▸ Extracted text
┌────────
The coinage of Ancient Greece has given us some of the most recognisable images from antiquity as they were stamped with designs to proudly declare the identity of the city which minted them and guarantee their value.
One of the great archaeological survivors, coins are an invaluable source of information on cultural practices, important individuals, and ancient international relations.

Evolution & Function of Coinage
Trade in the ancient world was largely conducted through the exchange of one type of goods for another in a barter system that worked well for millennia. Eventually, some goods came to be exchanged for large metal bars, such as the bronze or copper talent, which both parties agreed to a value on. The next step was to use metal rods or spits which were 1.5 meters in length and six of which could be grasped in the hand.
The Greek word for grasp is drattomai and this is the origin of the drachma coin. From these bars and rods sprang the idea for a more portable and universal material which could be exchanged for any goods or service: coinage.
Lydia was credited by the Greeks with inventing coins in the early 6th century BC which were stamped by the state to guarantee value and be recognisable as genuine.
Coins were usually slightly lighter than the same value weight in the pure metal so that the cost of minting them was covered or even a small profit attained. In later centuries, some states would abuse this margin and produce coins with lower and lower precious metal content in an attempt to create value where there really was none.
After public ridicule, Athens was famously forced to withdraw a batch of plated coinage that had been minted following a financial crisis c. 406 BC. Then, as now, coinage could only function if people had trust in its present and future value.
The first Greek coins appeared in Aegina c. 600 BC (or even earlier) which were silver and used a turtle as a symbol of the city’s prosperity based on maritime trade. Athens and Corinth soon followed Aegina’s lead. The birth of coinage in wider Greece, though, was not really an invention of convenience but a necessity, driven by the need to pay mercenary soldiers. These warriors required a convenient way to carry their wages and the state needed a method of payment they could equally apply to everyone.
For maritime trade especially, barter continued to be the most common form of exchange as the problem with coinage in the ancient world was that the value of coins between city-states was often different. Still, for the citizens of a particular city and its surrounding territories coinage became a very useful way to buy and sell goods, and it was convenient for the state to use coins to pay for small public services such as participating in law courts.
└────────
▸ Problem set
- a) Copy the coinage text from "The coinage of" to "in the hand.", swapping "millennia" for "thousands of years".
- b) According to the coinage text, what symbol appeared on the first Greek coins from Aegina?
The material that comes next has no connection to the Ancient Greek coinage text.

▸ Source material
┌────────
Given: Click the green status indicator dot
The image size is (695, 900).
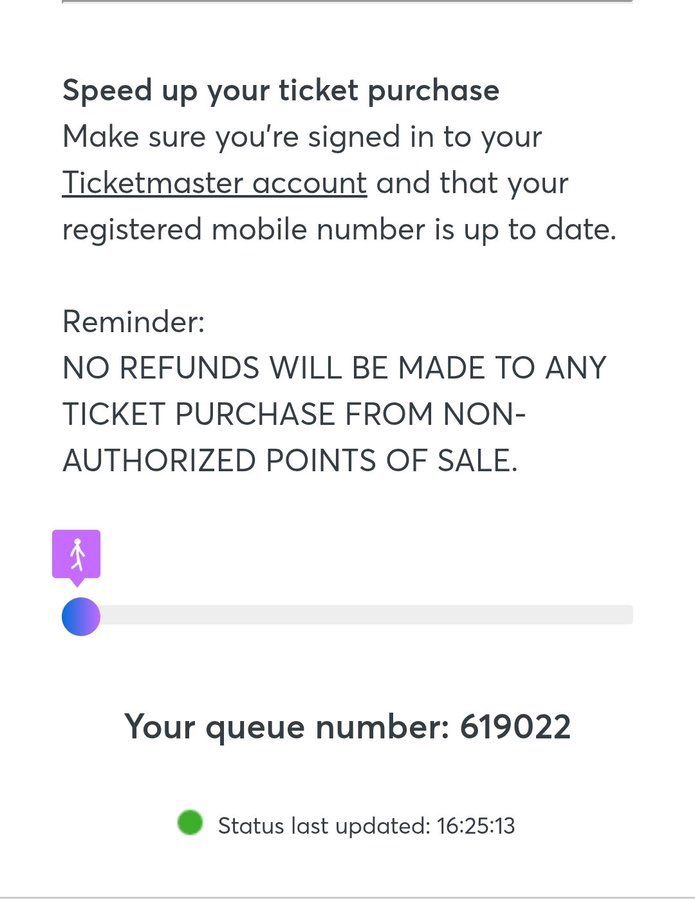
└────────
▸ Answers in order
- a)
The coinage of Ancient Greece has given us some of the most recognisable images from antiquity as they were stamped with designs to proudly declare the identity of the city which minted them and guarantee their value.
One of the great archaeological survivors, coins are an invaluable source of information on cultural practices, important individuals, and ancient international relations.

Evolution & Function of Coinage
Trade in the ancient world was largely conducted through the exchange of one type of goods for another in a barter system that worked well for thousands of years. Eventually, some goods came to be exchanged for large metal bars, such as the bronze or copper talent, which both parties agreed to a value on. The next step was to use metal rods or spits which were 1.5 meters in length and six of which could be grasped in the hand.

- b) A turtle, symbolizing the city's prosperity based on maritime trade.